## Excerpt
-- Start --

Advertising Campaigns
Successful brands don't just sell their products. They encourage consumers to adopt a certain lifestyle.
When a company website enhances our state of mind and goes beyond providing information to creating an experience, our perception of the brand changes- to the point that we can even become emotionally invested in it. This positive impression deepens our brand affiliation, which makes us loyal customers and refer family members and friends to the brand.
Advertising Techniques
Colour
This technique is used in every kind of visual marketing. Easy to misunderstand, a wrong colour can end up portraying the wrong theme or emotion aimed for.
Colour is present in the background, photography, fonts, visual accents and branding elements. That’s why it’s important to think about the colour palette every single time.
Examples: Tiffany, Blue/Coke, Red
Composition
Composition is how all the elements are placed in a visual place
Rule Of Thirds
The rule of thirds is visual tools that help the designers place elements on a space in a way that is visually appealing. The rule of thirds separates the canvas into six equal rectangles – two rows and three columns. By placing important elements at the crosspoints of the rectangles, they’re given visual importance while maintaining a visual balance.
Focal Point
Pinpointing a focal point is just as important as the choice of colours and typography. The viewer needs to have a clear place to look at as they absorb the advertisement’s message.
Repetition
The technique of repetition is an advertising technique that has to do with marketing strategy. Repetition applies to a few different aspects of visual advertising.

-- End --

## Problem set
A - In the advertising techniques text, why should a designer think about the color palette every single time?
B - Continue the advertising techniques text from its final sentence on repetition.

## Record excerpts
-- Start --

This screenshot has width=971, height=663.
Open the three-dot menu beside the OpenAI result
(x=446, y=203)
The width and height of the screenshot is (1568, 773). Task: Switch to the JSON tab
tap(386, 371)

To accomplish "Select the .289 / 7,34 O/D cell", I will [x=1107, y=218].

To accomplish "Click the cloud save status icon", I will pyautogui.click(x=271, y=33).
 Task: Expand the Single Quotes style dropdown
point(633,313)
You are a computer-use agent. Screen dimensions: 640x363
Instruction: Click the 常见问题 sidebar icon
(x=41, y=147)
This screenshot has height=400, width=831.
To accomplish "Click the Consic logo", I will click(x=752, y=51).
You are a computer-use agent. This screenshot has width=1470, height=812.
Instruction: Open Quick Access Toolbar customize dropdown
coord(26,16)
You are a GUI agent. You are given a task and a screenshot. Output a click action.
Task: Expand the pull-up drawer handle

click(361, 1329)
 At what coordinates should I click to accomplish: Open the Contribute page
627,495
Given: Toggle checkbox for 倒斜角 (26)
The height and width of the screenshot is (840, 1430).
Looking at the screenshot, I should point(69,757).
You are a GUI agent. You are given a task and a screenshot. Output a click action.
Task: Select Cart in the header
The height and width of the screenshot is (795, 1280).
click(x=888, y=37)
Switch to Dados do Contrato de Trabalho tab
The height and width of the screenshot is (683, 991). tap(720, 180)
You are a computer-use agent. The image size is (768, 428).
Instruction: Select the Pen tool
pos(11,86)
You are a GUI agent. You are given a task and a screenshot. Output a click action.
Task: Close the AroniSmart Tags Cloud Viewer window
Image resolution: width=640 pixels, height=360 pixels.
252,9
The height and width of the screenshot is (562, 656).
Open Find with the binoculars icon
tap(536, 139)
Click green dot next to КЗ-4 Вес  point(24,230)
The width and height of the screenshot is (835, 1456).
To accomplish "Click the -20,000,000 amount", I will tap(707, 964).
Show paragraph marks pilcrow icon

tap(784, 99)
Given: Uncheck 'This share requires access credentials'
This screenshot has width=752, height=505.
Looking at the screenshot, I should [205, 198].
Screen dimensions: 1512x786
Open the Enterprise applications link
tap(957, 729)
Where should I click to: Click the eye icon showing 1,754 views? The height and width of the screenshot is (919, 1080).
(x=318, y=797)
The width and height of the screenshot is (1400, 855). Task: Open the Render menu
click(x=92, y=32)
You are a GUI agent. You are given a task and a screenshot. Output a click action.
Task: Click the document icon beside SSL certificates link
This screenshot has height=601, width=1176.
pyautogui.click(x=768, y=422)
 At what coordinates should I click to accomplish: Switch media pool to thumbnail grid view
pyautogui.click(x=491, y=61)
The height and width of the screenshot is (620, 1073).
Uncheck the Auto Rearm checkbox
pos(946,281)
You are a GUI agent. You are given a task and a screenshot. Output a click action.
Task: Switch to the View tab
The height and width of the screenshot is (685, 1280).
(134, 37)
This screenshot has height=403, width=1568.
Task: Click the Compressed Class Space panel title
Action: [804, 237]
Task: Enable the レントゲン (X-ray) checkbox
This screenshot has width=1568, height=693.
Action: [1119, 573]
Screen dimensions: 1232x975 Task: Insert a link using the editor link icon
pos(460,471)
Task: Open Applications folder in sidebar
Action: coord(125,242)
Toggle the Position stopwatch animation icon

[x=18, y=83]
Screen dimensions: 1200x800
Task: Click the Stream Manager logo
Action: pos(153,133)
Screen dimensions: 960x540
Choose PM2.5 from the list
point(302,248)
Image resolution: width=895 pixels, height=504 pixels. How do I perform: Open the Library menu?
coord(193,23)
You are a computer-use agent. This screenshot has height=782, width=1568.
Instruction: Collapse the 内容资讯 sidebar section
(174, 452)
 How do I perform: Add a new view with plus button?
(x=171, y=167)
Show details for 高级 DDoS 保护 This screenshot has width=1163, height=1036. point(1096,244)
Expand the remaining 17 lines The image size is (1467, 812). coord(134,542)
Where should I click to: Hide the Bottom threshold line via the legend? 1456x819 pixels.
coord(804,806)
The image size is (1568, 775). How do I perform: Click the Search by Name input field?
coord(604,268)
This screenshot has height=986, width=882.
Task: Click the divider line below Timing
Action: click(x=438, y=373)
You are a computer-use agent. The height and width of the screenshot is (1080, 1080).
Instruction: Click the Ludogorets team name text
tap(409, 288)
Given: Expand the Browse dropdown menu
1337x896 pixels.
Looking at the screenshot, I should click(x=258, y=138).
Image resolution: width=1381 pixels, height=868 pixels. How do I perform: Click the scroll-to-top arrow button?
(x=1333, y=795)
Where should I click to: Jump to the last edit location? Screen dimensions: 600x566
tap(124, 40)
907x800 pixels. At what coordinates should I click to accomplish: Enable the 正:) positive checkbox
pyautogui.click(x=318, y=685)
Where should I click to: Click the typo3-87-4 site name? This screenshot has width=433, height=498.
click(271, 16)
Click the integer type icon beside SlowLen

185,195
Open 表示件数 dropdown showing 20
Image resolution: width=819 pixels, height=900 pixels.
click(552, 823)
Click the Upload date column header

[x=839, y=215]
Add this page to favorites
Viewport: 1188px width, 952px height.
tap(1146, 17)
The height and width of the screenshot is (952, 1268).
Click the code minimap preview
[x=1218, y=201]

-- End --

## Answers provided
A - Color appears in every part of a visual ad: the background, photography, fonts, visual accents and branding elements. It is also easy to get wrong, and a wrong color can convey a theme or emotion other than the one intended.

B -
Examples are:
- Air a TV commercial many times a day on a variety of channels.
- Send the same ad to be printed on a number of magazines in your niche.
- Put the same ad on various billboards around the city, country or internationally.
- Create digital ads and submit them to Google ads or media outlets like Mediavine.
- Create and distribute a large quantity of merchandising with your brand assets printed.
- Make different versions of the same ad with different characters, body positions, etc.
- Increase the number of times you allow the same Facebook ad to appear.
Body Language
Confidence, knowledgeability, success and various other sentiments can be visualized through a person’s body language. Body language is a nonverbal language that a person transmits by how they stand, sit, smile and move. Whether the person in the graphic is a model, an actor, a famous professional, a regular person or even an animated character – the way they move or stand is important.
Direct Gaze
Direct gaze is when someone looks you straight in the eye without looking away.
This technique is borrowed from hypnosis practices. Its official name is “gaze induction technique,” and it’s meant to make people feel things just by being looked at intensely. It’s a highly effective advertising technique.
It’s common to see the direct gaze technique used in magazine ads for wristwatches and perfumes. The characters in these are usually celebrities, particularly ones that consumers consider very handsome, beautiful or worth swooning over.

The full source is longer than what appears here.